- _Records provided_
________________________________________

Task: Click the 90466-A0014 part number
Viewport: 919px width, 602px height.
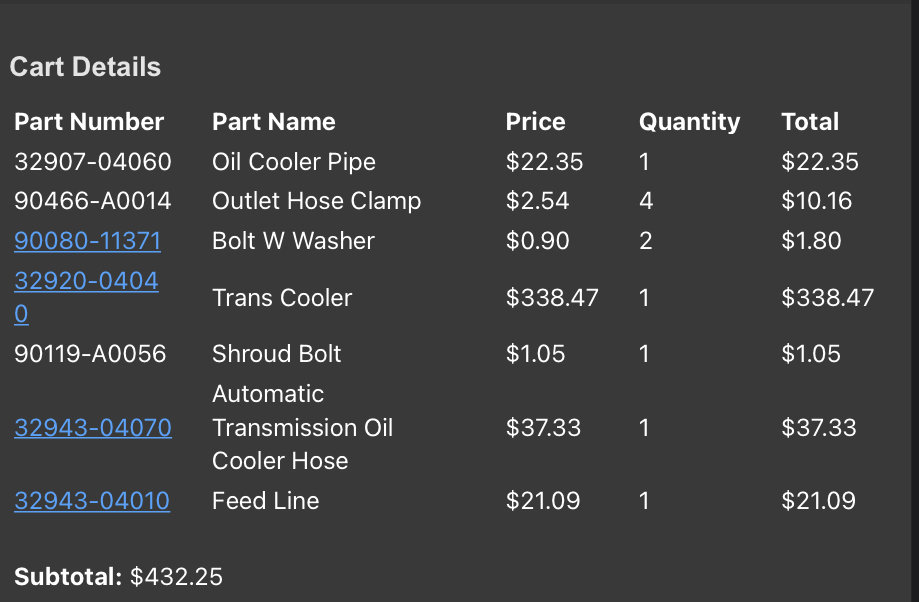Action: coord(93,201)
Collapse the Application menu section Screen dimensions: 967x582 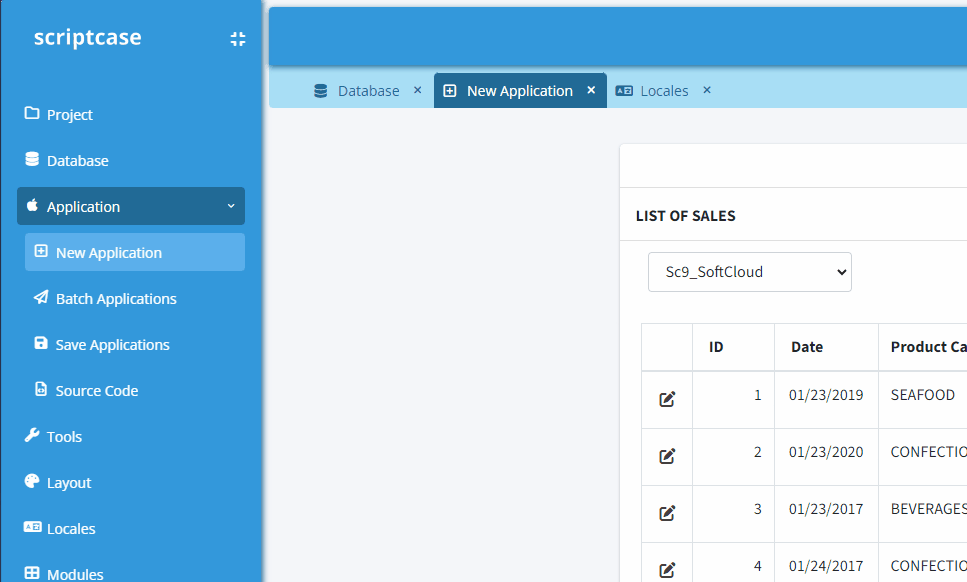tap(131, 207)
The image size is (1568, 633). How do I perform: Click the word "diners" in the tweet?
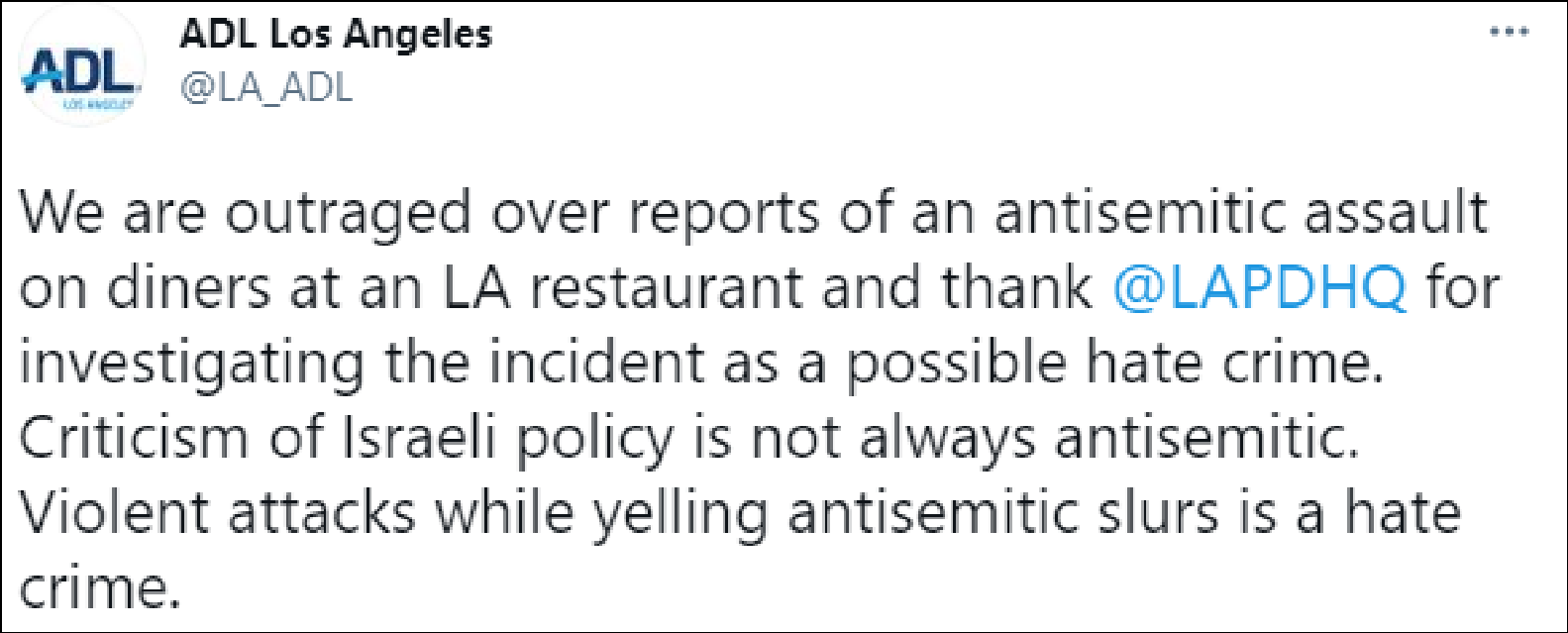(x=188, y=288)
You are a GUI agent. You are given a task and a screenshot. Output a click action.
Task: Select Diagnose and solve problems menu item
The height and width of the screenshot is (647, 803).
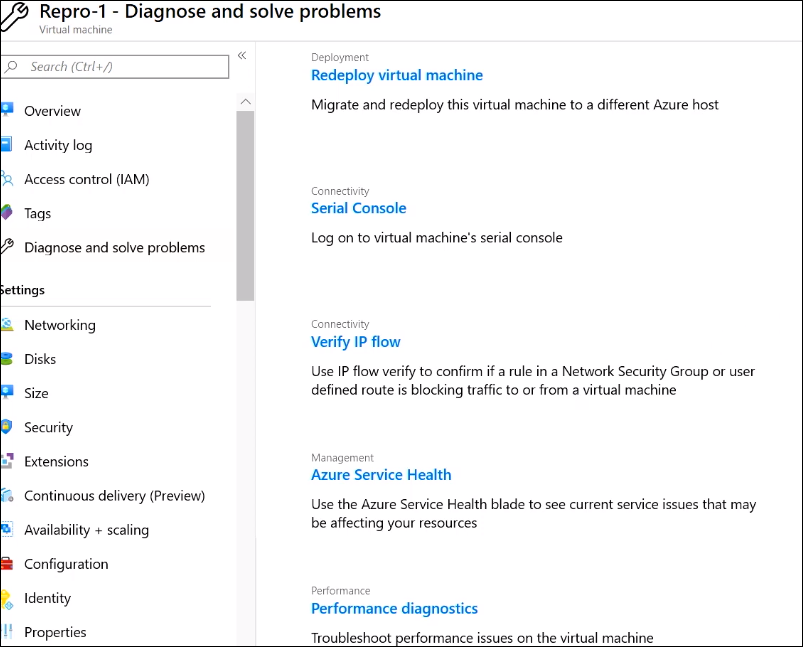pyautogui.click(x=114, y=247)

________________________________________

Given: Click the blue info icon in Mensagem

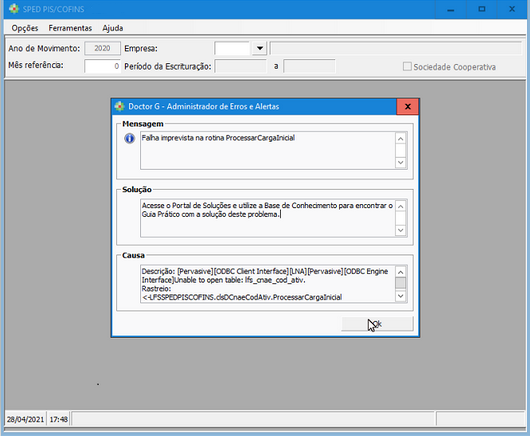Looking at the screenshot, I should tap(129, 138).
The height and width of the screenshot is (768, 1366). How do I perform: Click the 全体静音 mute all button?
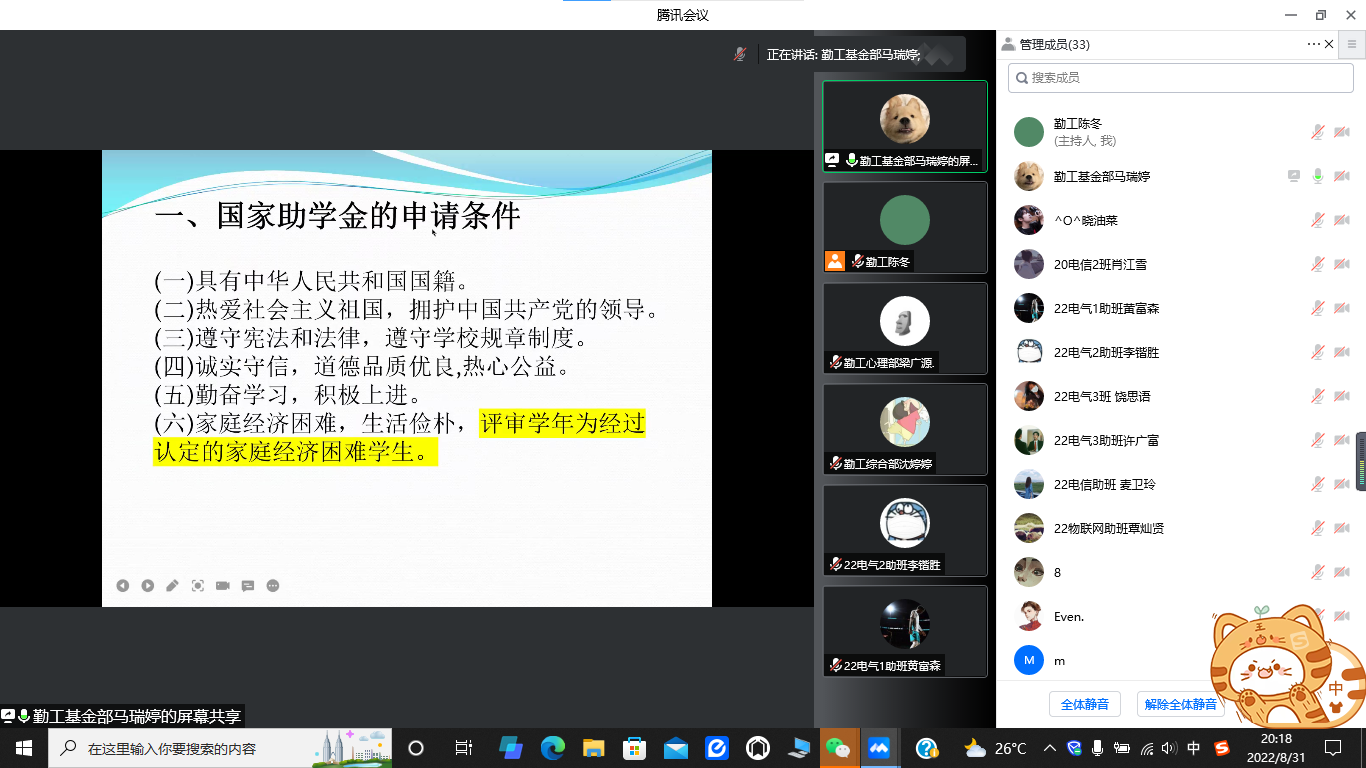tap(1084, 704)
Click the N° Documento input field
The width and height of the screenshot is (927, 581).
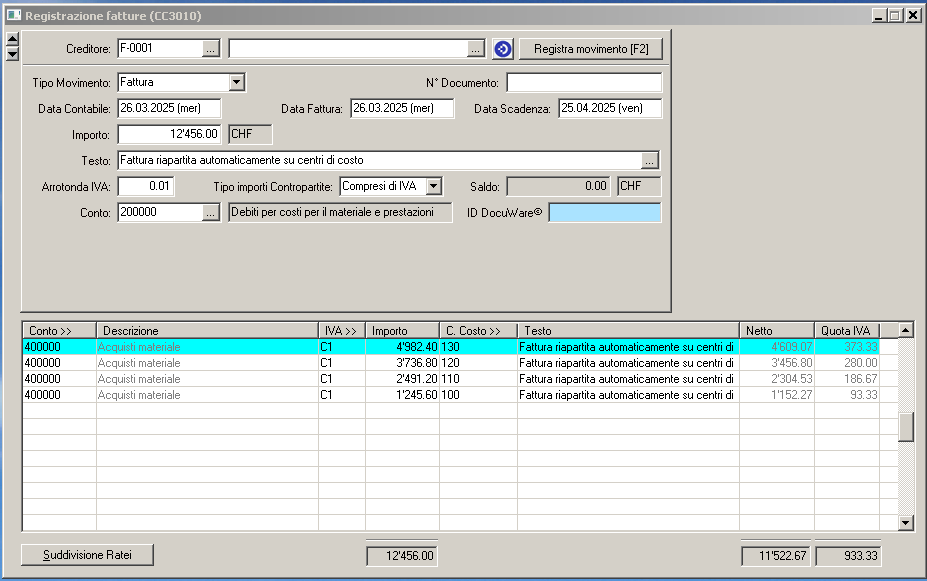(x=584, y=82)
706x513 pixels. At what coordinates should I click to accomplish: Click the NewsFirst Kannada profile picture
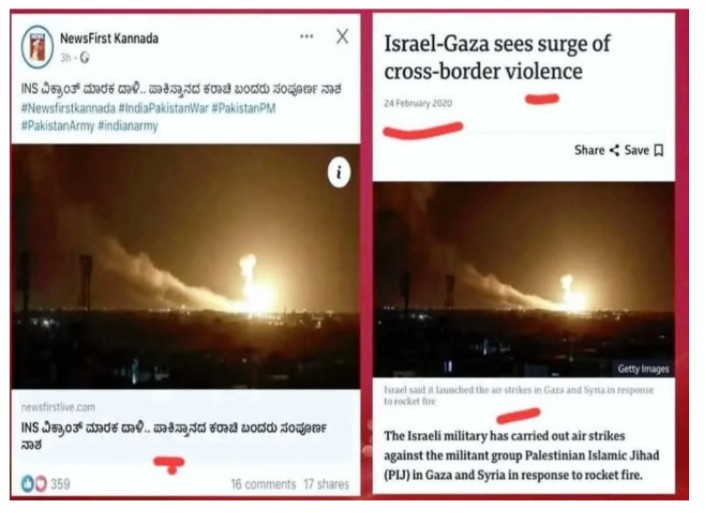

________________________________________

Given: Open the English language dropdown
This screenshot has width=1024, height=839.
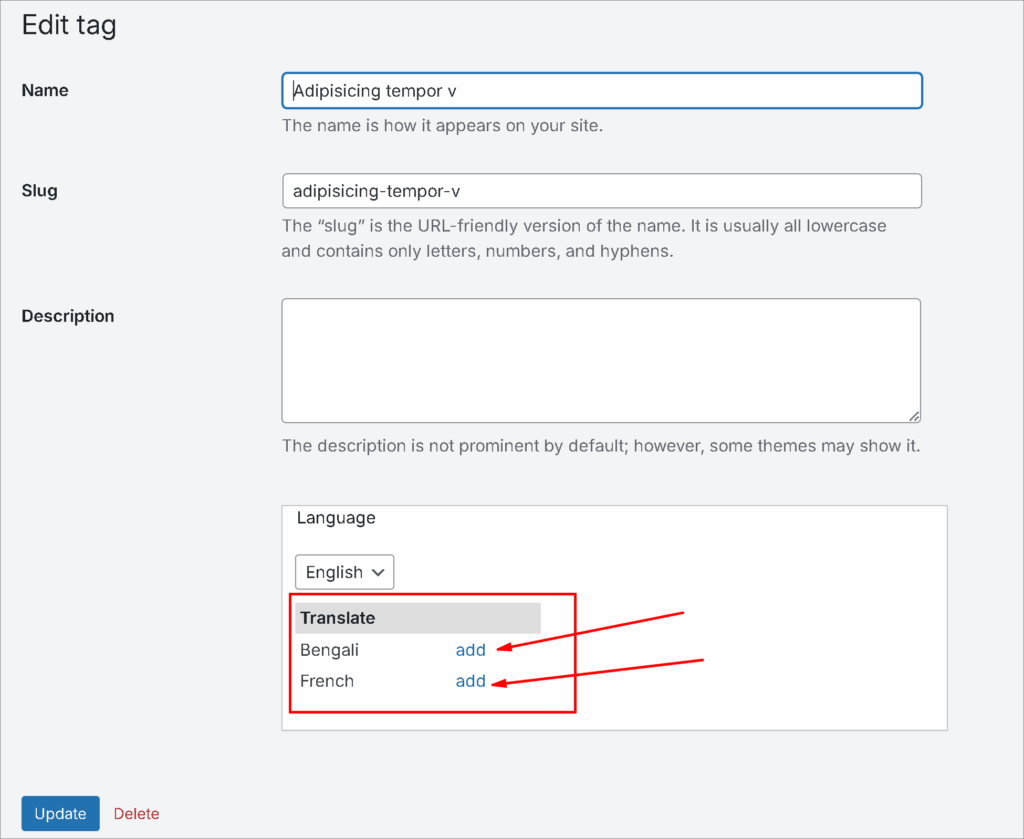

________________________________________

- _To do_
In the listing above, find the line containing "Click the N° Documento input field" and the line containing "706x513 pixels. At"; print those lines and every line between them exactly, leaving out pictures.

- _Written solution_
Click the N° Documento input field
The width and height of the screenshot is (927, 581).
(x=584, y=82)
706x513 pixels. At what coordinates should I click to accomplish: Click the NewsFirst Kannada profile picture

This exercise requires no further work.